Ventral glandular pads stained deeply, with posterior half darker than anterior. From the middle region rearwards, anterior and posterior bases of each parapodium with strongly stained dark blue dots, forming vertical stripes anterior and posterior to the glandular pads. Those posterior to the pads being longer and darker.

Dorsum in the anterior region with broad transverse pale stripes, formed by two thinner lines, uniting both parapodia of the same segment, and becoming paler rearwards.

Ventrum of first chaetiger with a V-shaped stripe formed by thinner lines uniting both parapodia, leaving a paler area in the anterior region of the segment, just behind the lower lip. On the second chaetiger the stripe is more anteriorly placed, and from the third segment it becomes central in the segment. From about chaetiger 10 it turns into 2 separate bands: an incomplete anterior one at the level of the glandular pads, interrupted at the midline and a complete posterior one, uniting the region just posterior to the glandular pads. This pattern fades posteriorly. In the middle and posterior region of the body a broken longitudinal midventral line appears.

Posterior region and pygidium without strong staining patterns, just some discontinuous thin dorsal transversal lines in the last chaetigers, formed by dark dots.

Etymology. The specific epithet ‘ farensis ’ refers to the type locality of the species, being near the town of Faro, in Ramalhete, located in the coastal lagoon and Natural Park of Ria Formosa (Southern Portugal).

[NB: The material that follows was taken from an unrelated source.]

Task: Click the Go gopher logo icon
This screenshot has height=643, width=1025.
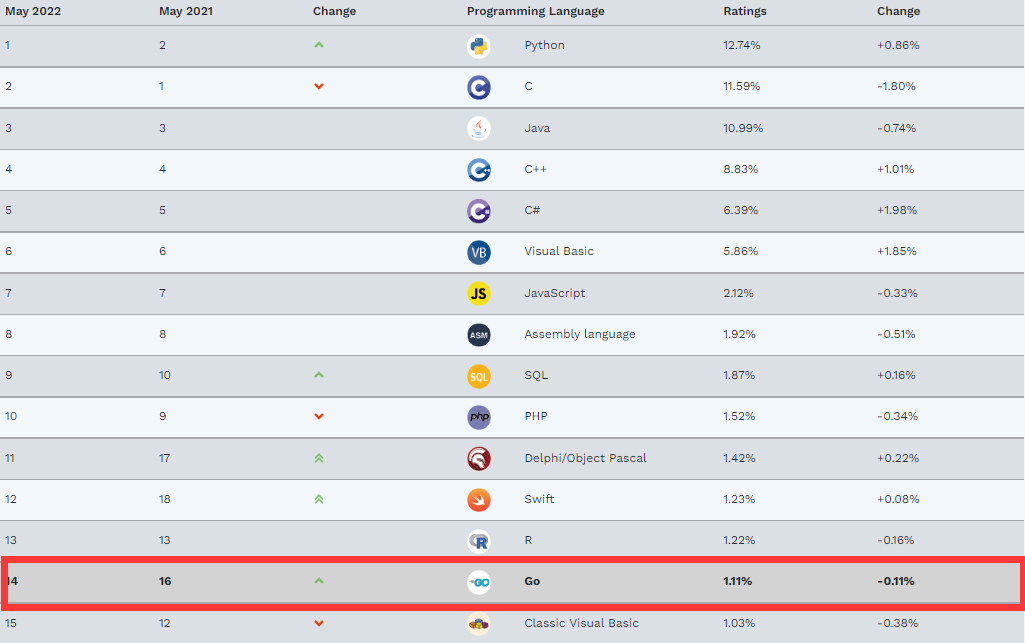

Type locality. Southwestern Iberian Peninsula: Ramalhete, near the town of Faro (Portugal, 37º00’20.9”N, 07º58’28.1”W, WGS84 datum), at the Ria Formosa mesotidal coastal lagoon (Ria Formosa Natural Park), in an intertidal sandbank.

Ecology. Intertidal sandbanks of very fine to coarse sand, and in meadows of Zostera noltii Hornemann, in coastal lagoons of the Gulf of Cádiz (Portugal and Spain).

Adults were collected in Ramalhete (Faro, Portugal) between 1999 and 2003 throughout the whole year, whilst juveniles were only collected in the first half of the year (2nd May 2000, 27th March 2001, 3rd July 2001, and 12th June 2003) during the same period. Densities of the species in Ramalhete oscillated between 8.8 ind/m2 (27th November 2000) and 97.3 ind/m2 (12th June 2003).

In Cabezuela (Cádiz, Spain) the species was recorded in the intertidal zone, in a Zostera noltii Hornemann meadow (as Zostera nana Roth) (Ibáñez 1972).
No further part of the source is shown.